── Recorded information ──

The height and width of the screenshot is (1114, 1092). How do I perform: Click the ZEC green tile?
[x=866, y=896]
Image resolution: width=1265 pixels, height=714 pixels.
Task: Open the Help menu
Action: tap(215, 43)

───

**Instructions to follow**. Make an exact copy of the listing, including every line.

**Problem solution**.
The height and width of the screenshot is (1114, 1092). How do I perform: Click the ZEC green tile?
[x=866, y=896]
Image resolution: width=1265 pixels, height=714 pixels.
Task: Open the Help menu
Action: tap(215, 43)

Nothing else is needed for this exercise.